The grant date fair value of the portion of the PSU’s subject to the Performance Condition and the Market Condition component was $31.93 and $33.57 for the 2018 PSU’s, respectively, $23.34 and $19.69 for the 2017 PSU’s, respectively, and $16.85 and $15.75 for the 2016 PSU’s, respectively. In accordance with ASC 718, for the portion of the PSU’s subject to a Market Condition, stock-based compensation expense is derived using the Monte Carlo simulation methodology and is recognized ratably over the service period regardless of whether or not the attainment of the Market Condition is probable. Therefore, the Company recognized less than $0.1 million in stock-based compensation expense during the first quarter of 2018 related to the Market Condition portion of the 2018, 2017 and 2016 PSU awards. There was a total of $0.4 million of unrecognized stock-based compensation expense related to the Market Condition portion of the 2018, 2017 and 2016 PSU awards as of March 31, 2018.
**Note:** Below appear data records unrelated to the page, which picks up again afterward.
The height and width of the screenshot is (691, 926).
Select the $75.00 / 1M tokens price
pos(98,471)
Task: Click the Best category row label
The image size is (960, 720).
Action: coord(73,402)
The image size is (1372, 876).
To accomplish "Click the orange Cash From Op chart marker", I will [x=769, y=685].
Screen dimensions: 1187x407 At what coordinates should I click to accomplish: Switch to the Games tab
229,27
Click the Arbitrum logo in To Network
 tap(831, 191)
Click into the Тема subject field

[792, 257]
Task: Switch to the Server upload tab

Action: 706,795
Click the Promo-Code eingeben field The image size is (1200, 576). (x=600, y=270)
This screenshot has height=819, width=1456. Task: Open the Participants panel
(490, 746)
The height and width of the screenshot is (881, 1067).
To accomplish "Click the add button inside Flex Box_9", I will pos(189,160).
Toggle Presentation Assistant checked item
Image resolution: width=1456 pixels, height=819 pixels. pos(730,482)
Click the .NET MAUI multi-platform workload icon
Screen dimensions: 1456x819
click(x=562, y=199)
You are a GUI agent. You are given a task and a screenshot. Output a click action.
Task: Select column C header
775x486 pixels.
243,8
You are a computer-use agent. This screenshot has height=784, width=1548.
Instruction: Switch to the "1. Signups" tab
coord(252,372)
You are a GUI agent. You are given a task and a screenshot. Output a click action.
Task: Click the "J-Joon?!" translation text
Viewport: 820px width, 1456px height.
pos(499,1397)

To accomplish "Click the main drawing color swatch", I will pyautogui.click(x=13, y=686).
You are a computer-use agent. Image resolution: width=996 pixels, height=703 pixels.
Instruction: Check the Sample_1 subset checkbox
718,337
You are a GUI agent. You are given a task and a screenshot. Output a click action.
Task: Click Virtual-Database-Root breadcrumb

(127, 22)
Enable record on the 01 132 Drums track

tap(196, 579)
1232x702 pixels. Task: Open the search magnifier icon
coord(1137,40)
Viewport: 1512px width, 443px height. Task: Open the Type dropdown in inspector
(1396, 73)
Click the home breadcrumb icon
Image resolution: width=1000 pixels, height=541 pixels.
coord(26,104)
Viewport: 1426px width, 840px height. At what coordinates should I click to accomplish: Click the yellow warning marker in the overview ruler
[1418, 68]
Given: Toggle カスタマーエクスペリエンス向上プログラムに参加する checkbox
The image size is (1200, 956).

For the portion of the PSU’s subject to the Performance Condition, we recognize stock-based compensation expense on a straight-line basis over the Performance Period based on the probable outcome of the related Performance Condition. Otherwise, stock-based compensation expense recognition is deferred until probability is attained and a cumulative stock-based compensation expense adjustment is recorded and recognized ratably over the remaining service period. The Company reassesses the probability of the satisfaction of the Performance Condition on a quarterly basis, and stock-based compensation expense is adjusted based on the portion of the requisite service period that has passed. As of March 31, 2018, the Company had not recognized any stock-based compensation expense related to the Performance Condition portion of the 2018 or the 2017 PSU awards. If the Company achieves the minimum performance levels for the Performance Conditions to be met for the 2018 and the 2017 awards, the Company would record unrecognized stock-based compensation expense of $1.0 million as of March 31, 2018, for which $0.3 million would be immediately recognized had attainment been probable at March 31, 2018. The Company recognized less than $0.1 million of stock-based compensation expense related to the Performance Condition portion of the 2016 PSU awards during the first quarter of 2018 based on the probability of attaining the performance condition. The Company has $0.1 million of unrecognized stock-based compensation expense for the 2016 PSU awards as of March 31, 2018.